The poor corporate governance and unethical culture at Enron led to its eventual reputational downfall. Billions of dollars were lost, thousands of employees were laid off and the former top executives were left facing jail time.

2. Volkswagen’s Dieselgate

The car industry was rocked in 2015 by the Volkswagen “Dieselgate” scandal. 

In 2015, a colossal scandal erupted when it was revealed that Volkswagen had installed illegal software in millions of its diesel-powered cars to manipulate emissions tests.

The company had falsely advertised these vehicles as having lower emissions than they actually did, resulting in adverse environmental harm. 

Volkswagen was fined billions of dollars and several of its executives faced criminal charges.

3. BP Oil Spill

Another well-documented case of corporate crime was the 2010 BP oil spill in the Gulf of Mexico.

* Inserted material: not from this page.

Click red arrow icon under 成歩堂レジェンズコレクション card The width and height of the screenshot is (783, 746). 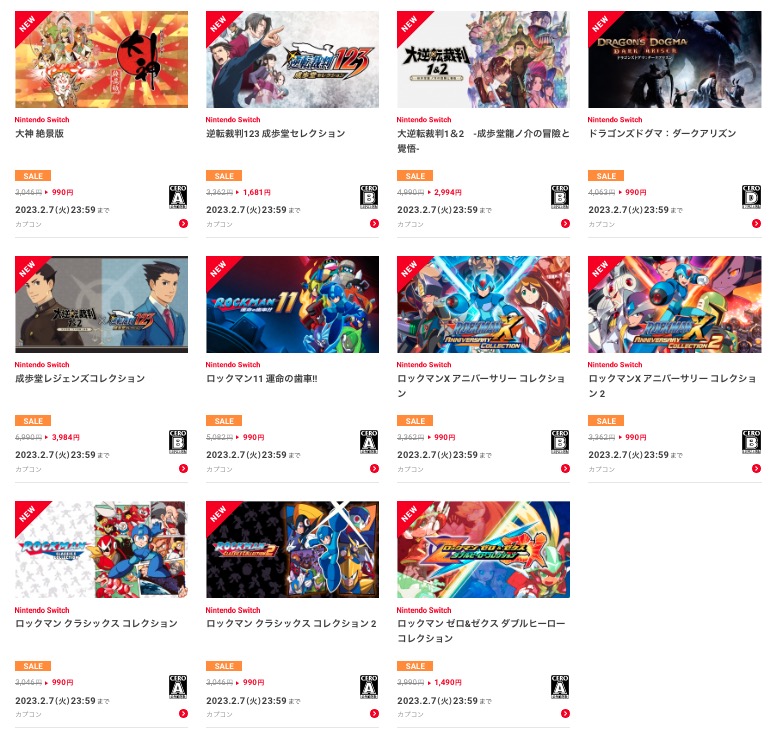click(x=183, y=468)
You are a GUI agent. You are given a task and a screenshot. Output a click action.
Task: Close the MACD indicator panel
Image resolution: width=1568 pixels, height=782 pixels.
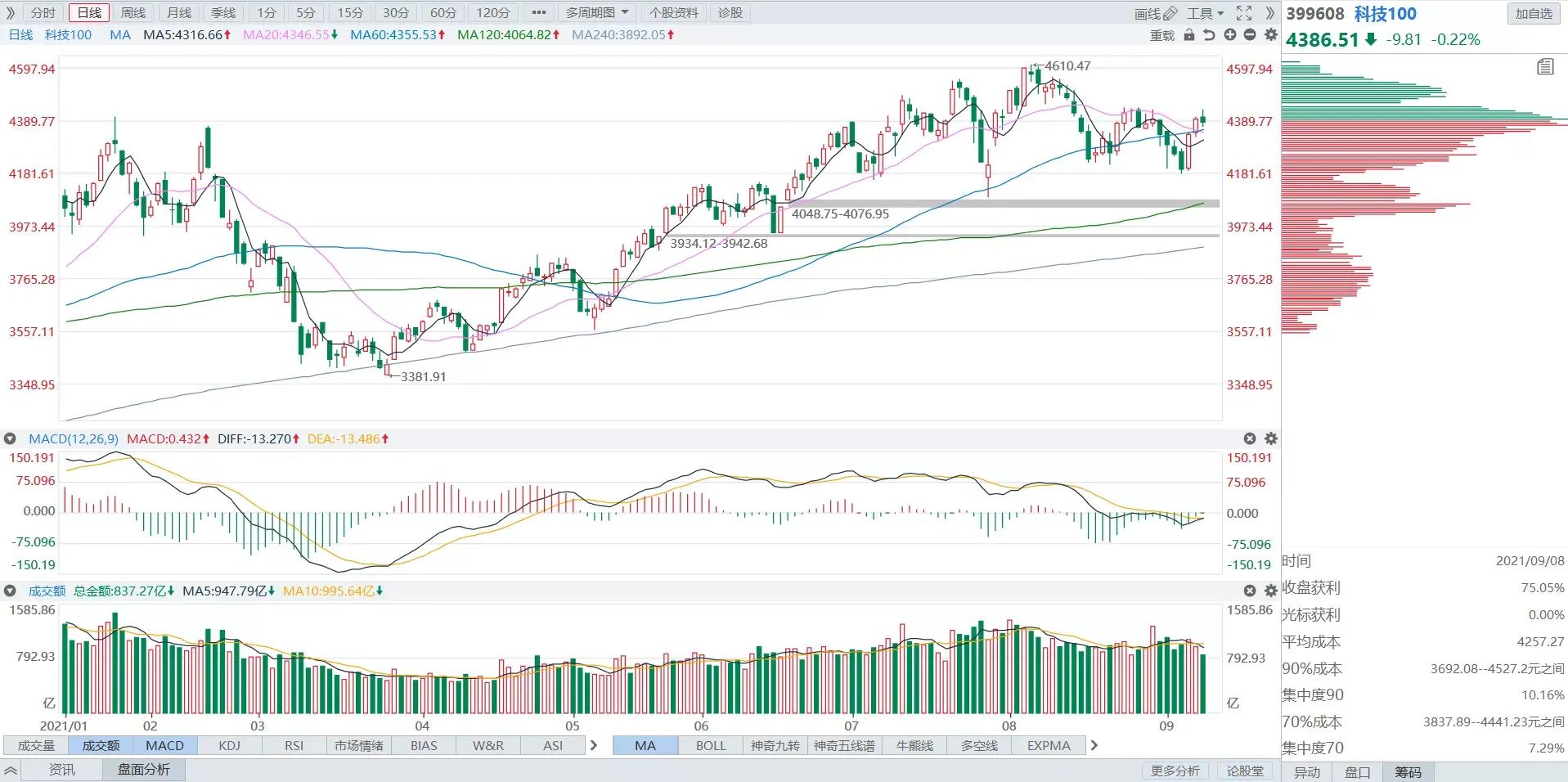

A Deepwater Horizon oil rig explosion released millions of barrels of oil into the ocean and brought damage to the reefs and coastal waters near Mexico and the southern US.

This accidental spillage had resounding repercussions not only on the oil industry but also on the local tourism and fishing industry. Furthermore, the environmental damage was immeasurable, causing catastrophic destruction to the local sea life and ecological equilibrium in the area.

BP was found to have ignored warning signs and failed to implement proper safety procedures, leading to the disaster. The company was eventually fined billions of dollars for its role in the spill.

4. Worldcom Accounting Scandal

Worldcom's accounting scandal entailed a heinous combination of deceiving investors and shareholders, masking expenses, and embellishing profits—ultimately leading to the tech giant's fall from grace in 2002.

The scandal involved the manipulation of the company's financial statements to hide billions of dollars in expenses and inflate the company's profits. 

The scheme was carried out by the company's top executives, CEO Bernard Ebbers and CFO Scott Sullivan. In a nutshell, it involved the creation of a series of false accounting entries and the misclassification of expenses.

While many businesses have switched up their figures before, the scale in which Worldcom did this was groundbreaking. This scandal had a significant impact on the telecommunications industry and resulted in a loss of billions of dollars and the retrenchment of thousands.

  1. Bernie Madoff Ponzi Scheme

Bernie Madoff, a Wall Street executive, managed to deceive the world for decades with his massive and sophisticated Ponzi scheme that netted him $65 billion.

For the uninitiated, a Ponzi scheme is a fraudulent investment scheme in which returns are paid to earlier investors using the investments of newer investors, rather than from any actual profits.

Madoff's scheme was particularly elaborate, full of fake account statements and a web of complex financial transactions that made it difficult for authorities to track down. 

When the fraud was revealed, Madoff was arrested and eventually sentenced to 150 years in prison. It remains one of the largest financial frauds in history, perhaps second to Charles Ponzi himself.

5. ImClone Insider Trading

You may know Martha Stewart as your television home cook, but in the early 2000s, she was at the centre of a major insider trading scandal with a biotech company called ImClone.

The story goes that stockbroker Peter Bacanovic had tipped Martha Stewart to sell her stock in the company immediately, the reason being that the company's experimental cancer drug had failed to get approval from the FDA.

Martha Stewart proceeded to sell her shares before the news was made public, and as a result, avoided significant losses in value while also gaining $230,000.

The Securities & Exchange Commission was suspicious of the transaction and brought her to court while procuring evidence. She ended up facing 5 months of jail time.